• _PROBLEM DETAILS_
Write out all of the data without omission, exactly as shown.

== DATA RECORDS

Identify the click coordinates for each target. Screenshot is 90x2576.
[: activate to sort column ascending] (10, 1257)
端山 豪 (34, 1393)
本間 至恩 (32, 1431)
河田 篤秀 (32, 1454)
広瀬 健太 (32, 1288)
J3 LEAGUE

====

• _OUTPUT FOR THIS TASK_
Identify the click coordinates for each target. Screenshot is 90x2576.
[: activate to sort column ascending] (10, 1257)
端山 豪 (34, 1393)
本間 至恩 (32, 1431)
河田 篤秀 (32, 1454)
広瀬 健太 (32, 1288)
J3 LEAGUE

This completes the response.